▶ _Directions for this task_
Repeat the entries below word for word, though any picture in them should be dropped.

****

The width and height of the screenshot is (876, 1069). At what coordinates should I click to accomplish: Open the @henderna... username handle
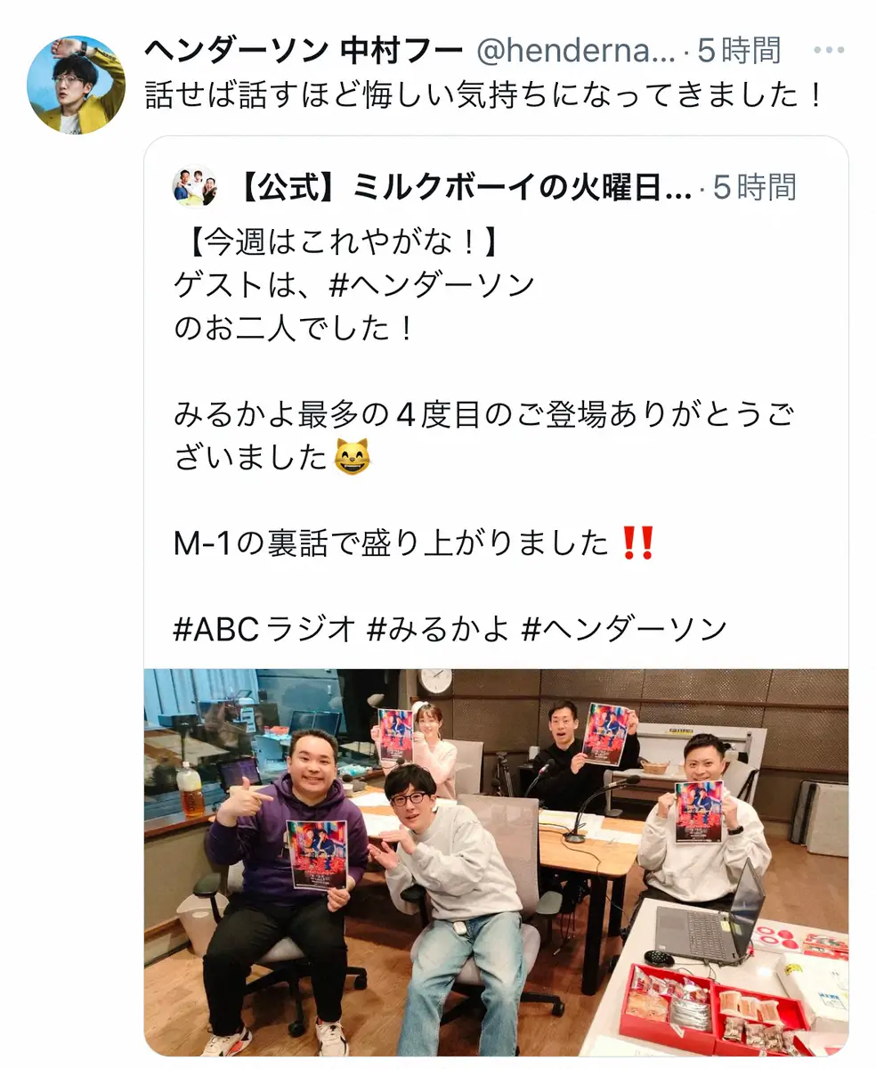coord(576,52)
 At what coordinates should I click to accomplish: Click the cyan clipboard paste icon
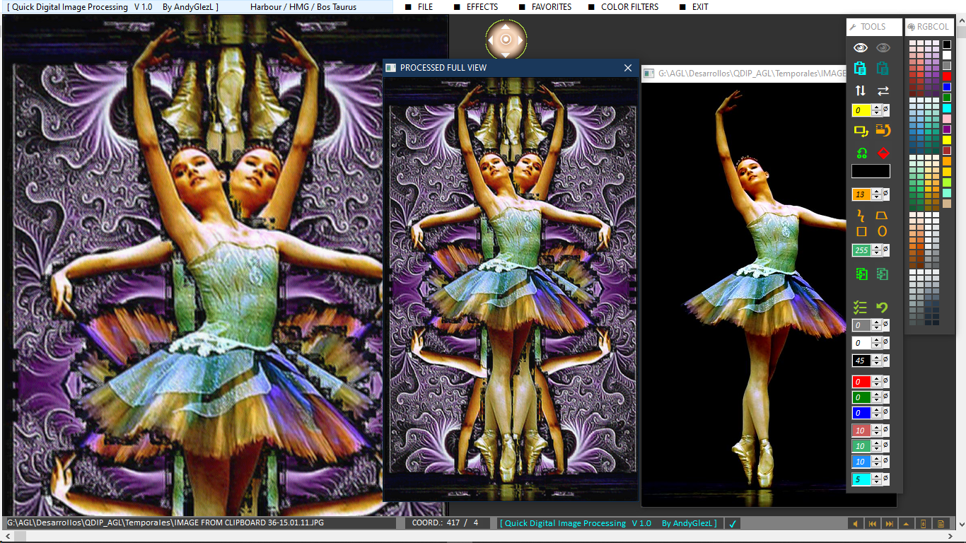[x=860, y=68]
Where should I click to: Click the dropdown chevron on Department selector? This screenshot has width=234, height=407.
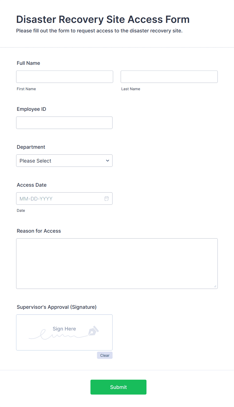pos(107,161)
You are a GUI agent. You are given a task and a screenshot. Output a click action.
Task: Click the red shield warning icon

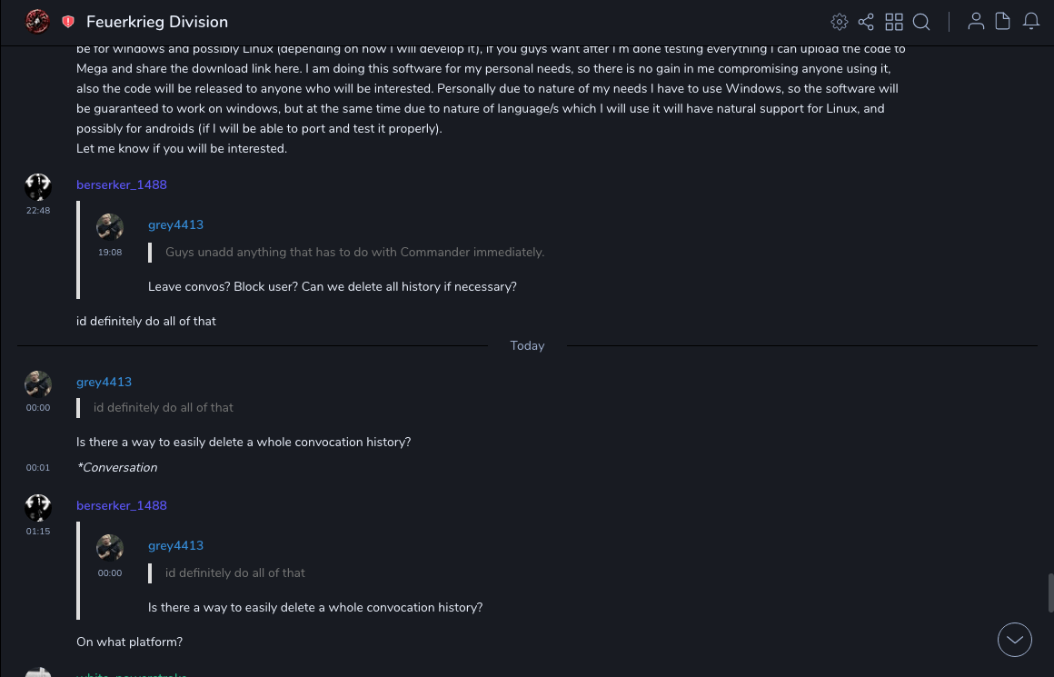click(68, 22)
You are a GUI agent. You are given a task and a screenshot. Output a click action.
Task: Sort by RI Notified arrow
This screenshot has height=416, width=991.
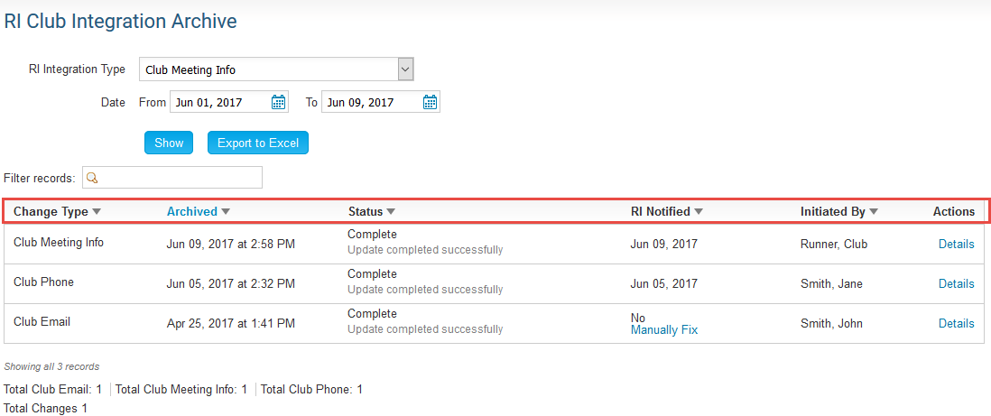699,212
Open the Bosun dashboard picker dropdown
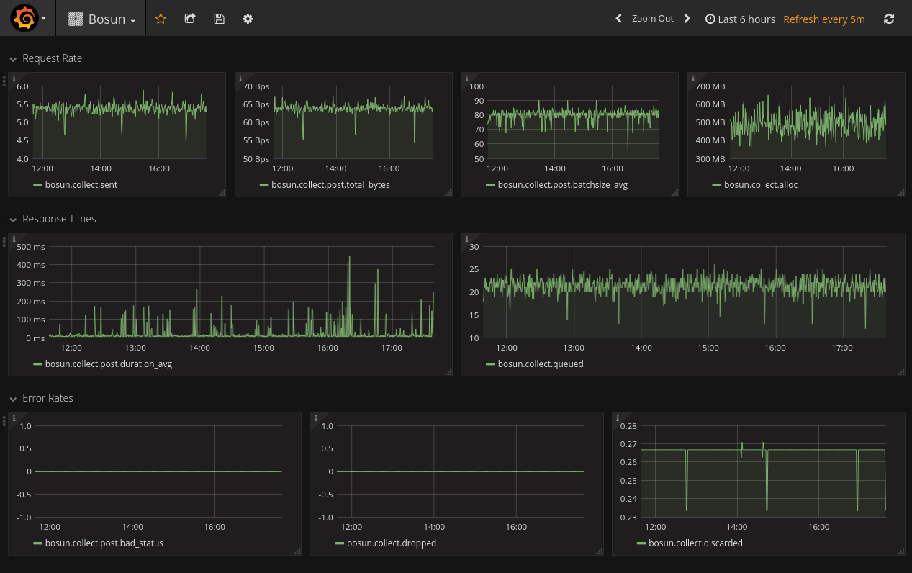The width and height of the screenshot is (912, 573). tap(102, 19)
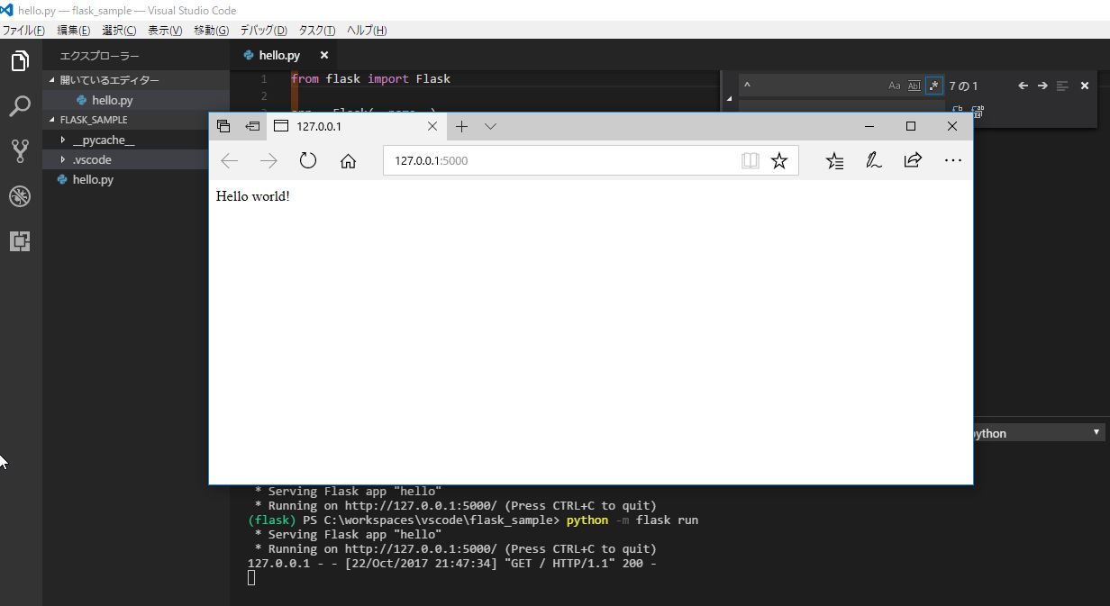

****

▶ _Problem solution_
The width and height of the screenshot is (876, 1069). At what coordinates should I click to accomplish: Open the @henderna... username handle
coord(576,52)
 At what coordinates should I click to accomplish: Click the cyan clipboard paste icon
[x=860, y=68]
Where should I click to: Click the dropdown chevron on Department selector? This screenshot has width=234, height=407.
pos(107,161)
You are a GUI agent. You are given a task and a screenshot. Output a click action.
Task: Click the red shield warning icon

click(68, 22)
You are a GUI agent. You are given a task and a screenshot. Output a click action.
Task: Sort by RI Notified arrow
This screenshot has height=416, width=991.
699,212
Open the Bosun dashboard picker dropdown
The width and height of the screenshot is (912, 573). tap(102, 19)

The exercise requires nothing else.